To this address the following answer was returned:

"In reciprocating with gratitude and sincerity the multiplied and affecting gratulations of my fellow citizens of this commonwealth, they will all of them with justice allow me to say, that none can be dearer to me than the affectionate assurances which you have expressed. Dear, indeed, is the occasion which restores an intercourse with my faithful associates in prosperous and adverse fortune; and enhanced are the triumphs of peace, participated with those whose virtue and valour so largely contributed to procure them. To that virtue and valour your country has confessed her obligations. Be mine the grateful task to add the testimony of a connexion which it was my pride to own in the field, and is now my happiness to acknowledge in the enjoyments of peace and freedom.

"Regulating your conduct by those principles which have heretofore governed your actions as men, soldiers, and citizens, you will repeat the obligations conferred on your country, and you will transmit to posterity an example that must command their admiration and grateful praise.

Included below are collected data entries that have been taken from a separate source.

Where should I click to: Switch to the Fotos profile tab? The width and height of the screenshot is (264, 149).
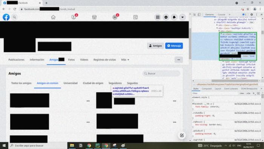click(x=71, y=60)
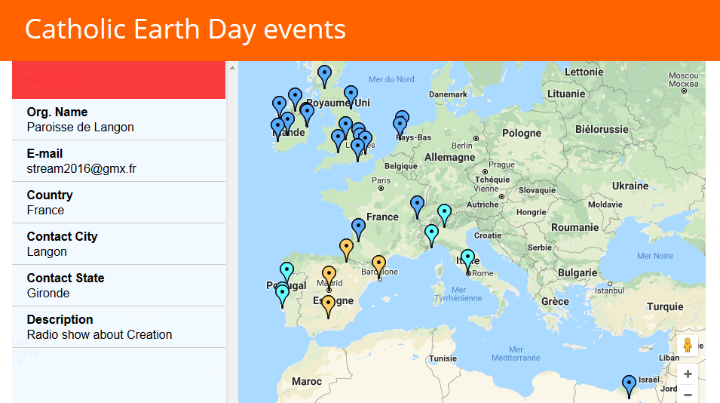The image size is (720, 403).
Task: Select cyan marker on the coast below Switzerland
Action: [431, 234]
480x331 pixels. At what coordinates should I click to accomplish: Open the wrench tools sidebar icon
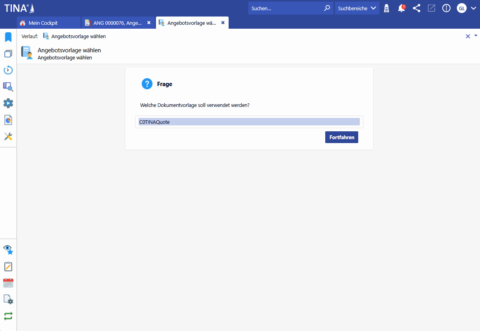pos(8,136)
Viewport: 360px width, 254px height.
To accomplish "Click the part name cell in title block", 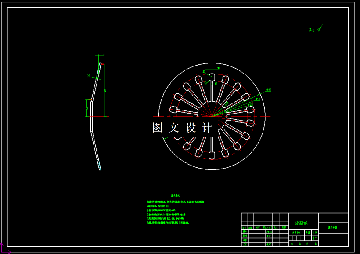I will tap(333, 228).
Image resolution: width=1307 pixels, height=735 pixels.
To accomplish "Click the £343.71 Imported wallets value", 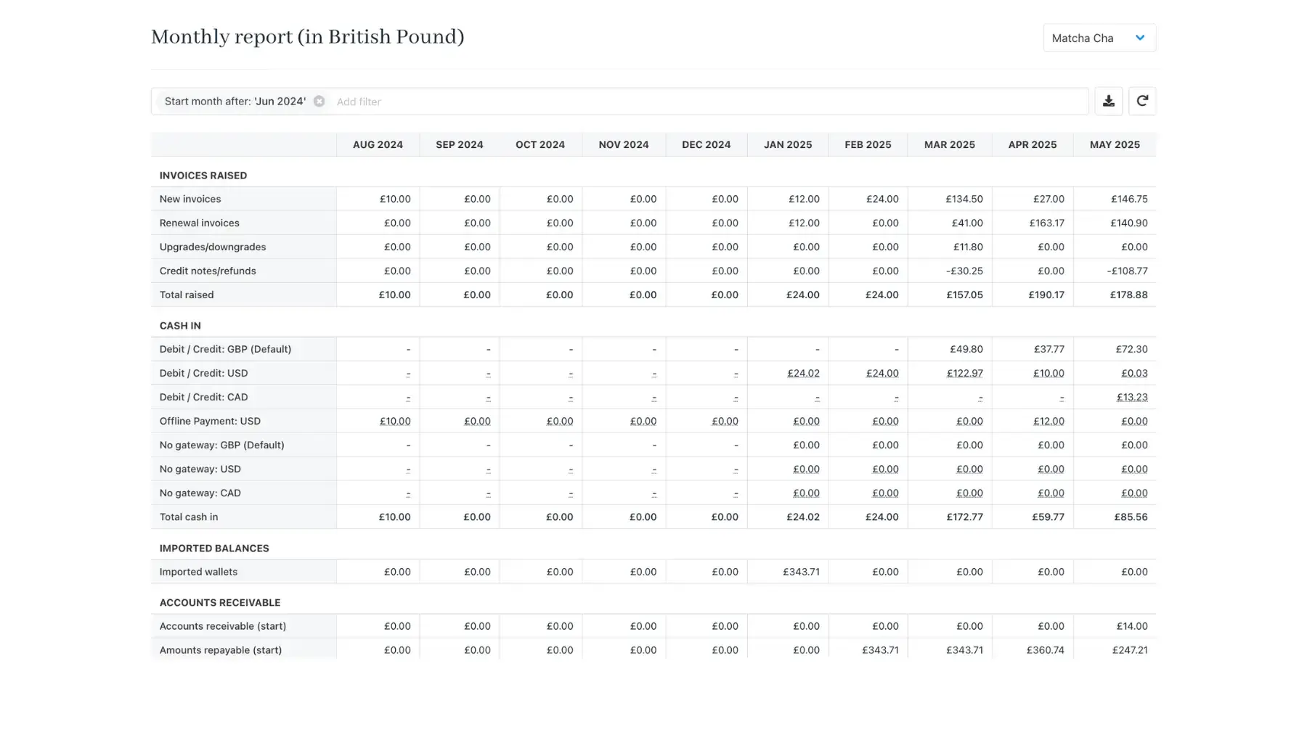I will click(x=801, y=572).

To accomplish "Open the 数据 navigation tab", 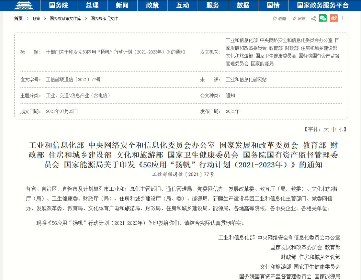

Long may you continue to enjoy the endearments of fraternal attachments, and the heartfelt happiness of reflecting that you have faithfully done your duty.

"While I am permitted to possess the consciousness of this worth, which has long bound me to you by every tie of affection and esteem, I will continue to be your sincere and faithful friend."

Soon after his return to New York, the President was informed of the ill success which had attended his first attempt to negotiate a peace with the Creek Indians. General Lincoln, Mr. Griffin, and Colonel Humphries, had been deputed on this mission, and had met M'Gillivray with several other chiefs, and about two thousand men, at Rock landing, on the Oconee, on the frontiers of Georgia. The treaty commenced with favourable appearances, but was soon abruptly broken off by M'Gillivray. Some difficulties arose on the subject of a boundary, but the principal obstacles to a peace were supposed to grow out of his personal interests, and his connexions with Spain.